Re: ISSUE-95: Template Simplifications

On 10/28/2015 10:29 PM, Holger Knublauch wrote:
> On 10/29/2015 14:14, Peter F. Patel-Schneider wrote:

[...]

>> 7.4
>>
>> [All of 7.4]
>> ->
>> It is sometimes desirable to mix multiple templates so that
>> they can be used within the same constraint.  This is done by making a
>> template class that is a subclass of multiple other template classes.  An
>> instance of the child template class then combines the effects of all these
>> templates, because it is an instance of them all.
> 
> You state above that you want to get rid of abstract superclasses. In the
> current TTL file, there is a class sh:AbstractPropertyConstraint which defines
> the argument sh:predicate once and for all its subclasses. Similarly, there is
> now a shared superclass for the two templates defining sh:qualifiedMinCount
> and sh:qualifiedMaxCount, to define their shared argument
> sh:qualifiedValueShape. How would your design handle these cases?
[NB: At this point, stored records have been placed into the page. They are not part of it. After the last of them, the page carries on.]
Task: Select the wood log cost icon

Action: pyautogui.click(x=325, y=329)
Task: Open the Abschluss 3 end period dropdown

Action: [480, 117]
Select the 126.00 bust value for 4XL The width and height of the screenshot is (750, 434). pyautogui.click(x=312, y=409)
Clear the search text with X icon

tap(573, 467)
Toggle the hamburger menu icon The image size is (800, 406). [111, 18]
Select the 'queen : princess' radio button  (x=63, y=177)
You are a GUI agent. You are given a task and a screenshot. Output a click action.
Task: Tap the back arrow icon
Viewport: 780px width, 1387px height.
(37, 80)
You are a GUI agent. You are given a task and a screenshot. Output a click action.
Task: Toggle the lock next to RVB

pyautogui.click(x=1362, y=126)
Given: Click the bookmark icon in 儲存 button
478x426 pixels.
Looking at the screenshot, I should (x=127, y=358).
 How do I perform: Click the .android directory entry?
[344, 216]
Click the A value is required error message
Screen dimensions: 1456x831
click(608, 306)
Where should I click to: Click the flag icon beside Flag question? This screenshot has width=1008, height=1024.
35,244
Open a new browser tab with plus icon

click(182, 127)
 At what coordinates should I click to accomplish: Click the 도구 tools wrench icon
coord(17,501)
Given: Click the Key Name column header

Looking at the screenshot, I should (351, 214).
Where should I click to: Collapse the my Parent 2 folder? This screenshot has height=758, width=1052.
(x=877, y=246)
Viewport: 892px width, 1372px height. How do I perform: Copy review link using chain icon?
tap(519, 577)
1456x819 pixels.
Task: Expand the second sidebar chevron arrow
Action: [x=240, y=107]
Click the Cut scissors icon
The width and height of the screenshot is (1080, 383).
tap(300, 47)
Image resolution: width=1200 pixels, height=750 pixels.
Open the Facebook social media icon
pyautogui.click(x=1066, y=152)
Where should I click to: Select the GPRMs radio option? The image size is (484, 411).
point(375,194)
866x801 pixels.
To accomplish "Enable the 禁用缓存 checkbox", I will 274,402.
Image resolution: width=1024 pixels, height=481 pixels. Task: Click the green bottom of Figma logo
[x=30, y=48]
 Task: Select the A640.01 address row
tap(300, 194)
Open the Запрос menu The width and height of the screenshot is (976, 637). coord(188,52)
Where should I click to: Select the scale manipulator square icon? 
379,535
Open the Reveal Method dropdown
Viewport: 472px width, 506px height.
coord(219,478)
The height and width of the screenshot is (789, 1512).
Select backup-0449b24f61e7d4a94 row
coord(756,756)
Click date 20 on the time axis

This is about implementing the core vocabulary.  This does not need to be part
of the SHACL spec at all.

> Also, why would anyone want to instantiate something like
> sh:AbstractDatatypePropertyConstraint directly? The language only really
> supports instantiating sh:PropertyConstraint.

If these abstract superclasses are removed then there is no problem with
instantiating them.

> The reason for me to introduce template injection was to be able to
> distinguish the "inheritance" of arguments from "merging" them into a single
> node. My previous design was mixing those two aspects, blurring the lines
> between those two use cases.
> 
> While not completely out of the question, a major problem that I ran into was
> the treatment of optional arguments. Example of this include
> sh:ignoredProperties (from closed shapes) and sh:flags (from sh:pattern). If
> we only have a single mechanism, then a superclass such as
> sh:PropertyConstraint would "inherit" all properties such as sh:minCount and
> sh:pattern as non-optional. Do you have a better solution to this?

Just don't "inherit" properties.  Let each template be in control of the
arguments that it wants.

Further, is there any need for this outside of implementing the core vocabulary?